大泉学園はなぜ「学園」?大学誘致に失敗し、アニメの街になった歴史
西武池袋線の「大泉学園駅」。名前だけ聞けば、大きな大学キャンパスが駅前にありそうですが、探しても「大泉学園大学」のような学校は出てきません。それもそのはず。大泉では1920年代、東京商科大学、現在の一橋大学を核にした学園都市が計画されたものの、大学誘致は実現しませんでした。ところが数十年後、東大泉に東映動画の製作所が移転。今度は日本のアニメ史を語るうえで欠かせない街へと姿を変えていきます。大学は来なかったのに「学園」の名が残り、結果的に「アニメの街」として全国区になった――大泉学園のちょっと不思議な歴史をたどります。
- 「学園」は実在する大学名ではなく、1920年代の「学園都市」計画に由来。
- 箱根土地会社は、東京商科大学(現在の一橋大学)の誘致を構想したが実現しなかった。
- 大学が来なくても住宅地の造成は進み、「大泉学園」という名称が街と駅に残った。
- 1957年、東映動画の製作所が東大泉へ移転。1958年には劇場長編アニメ「白蛇伝」が完成した。

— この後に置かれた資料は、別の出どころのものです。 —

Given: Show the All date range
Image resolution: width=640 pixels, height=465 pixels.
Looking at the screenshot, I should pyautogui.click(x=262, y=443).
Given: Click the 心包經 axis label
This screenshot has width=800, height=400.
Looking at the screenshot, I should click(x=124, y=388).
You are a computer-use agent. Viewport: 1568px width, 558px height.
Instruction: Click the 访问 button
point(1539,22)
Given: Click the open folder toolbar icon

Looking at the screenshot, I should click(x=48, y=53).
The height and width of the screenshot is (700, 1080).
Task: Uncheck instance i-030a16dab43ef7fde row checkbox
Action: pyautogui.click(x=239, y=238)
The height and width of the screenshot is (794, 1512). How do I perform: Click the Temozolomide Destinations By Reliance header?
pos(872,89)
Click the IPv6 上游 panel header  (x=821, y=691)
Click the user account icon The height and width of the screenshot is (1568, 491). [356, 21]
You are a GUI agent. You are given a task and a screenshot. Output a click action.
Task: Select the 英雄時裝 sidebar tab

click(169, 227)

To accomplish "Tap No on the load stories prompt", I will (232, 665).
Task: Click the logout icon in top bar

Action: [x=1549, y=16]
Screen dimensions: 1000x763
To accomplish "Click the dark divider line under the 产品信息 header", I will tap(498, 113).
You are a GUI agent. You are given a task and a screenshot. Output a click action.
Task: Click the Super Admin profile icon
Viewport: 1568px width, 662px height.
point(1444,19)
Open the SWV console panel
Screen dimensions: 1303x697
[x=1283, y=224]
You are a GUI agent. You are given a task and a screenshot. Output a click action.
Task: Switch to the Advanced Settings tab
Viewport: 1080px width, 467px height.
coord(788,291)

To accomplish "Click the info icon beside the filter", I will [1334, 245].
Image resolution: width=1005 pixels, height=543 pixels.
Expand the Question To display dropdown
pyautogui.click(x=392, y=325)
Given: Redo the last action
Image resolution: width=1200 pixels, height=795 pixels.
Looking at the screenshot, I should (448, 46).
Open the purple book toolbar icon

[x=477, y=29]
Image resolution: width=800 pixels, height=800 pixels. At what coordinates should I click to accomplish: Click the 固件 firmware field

- 現在は大泉アニメゲートや東映アニメーションミュージアムがあり、「ジャパンアニメーション発祥の地」を体感できる街になっている。
大泉学園には、なぜ「学園」と付くの?
答えは、大学を中心とした「学園都市」をつくろうとした計画の名残です。大正期、箱根土地会社が東京商科大学(現・一橋大学)の誘致を計画しましたが、大学は大泉へ移転しませんでした。それでも造成された住宅地と「学園都市」の名称は残り、駅も後に「大泉学園駅」と呼ばれるようになりました。
点数ではなく、この場所の特徴を6方向の感覚で表しています。
交通の便利さ
西武池袋線で池袋方面へアクセスできる
日常の買い物
駅周辺に商業施設が集まり日常利用しやすい
外食・カフェ
東映アニメーションやアニメゲートなどアニメ文化が街の大きな個性
子育て環境
駅前から東映アニメーションミュージアムまで徒歩で街歩きできる
自然・散歩
住宅地として発展した学園都市計画の痕跡が残る
地域のにぎわい
駅周辺は利用者が集まりやすいが街歩きスポットは分散している
そもそも大泉学園の「学園」とは何だったのか
大泉学園の歴史をたどると、話は今から約100年前までさかのぼります。
大学がないのに、先に「学園都市」をつくろうとした
練馬わがまち資料館が紹介する地域の記録によると、大正11年ごろ、箱根土地会社は大泉村の一部を開発し、東京商科大学、現在の一橋大学を誘致して学園都市をつくる計画を立てました。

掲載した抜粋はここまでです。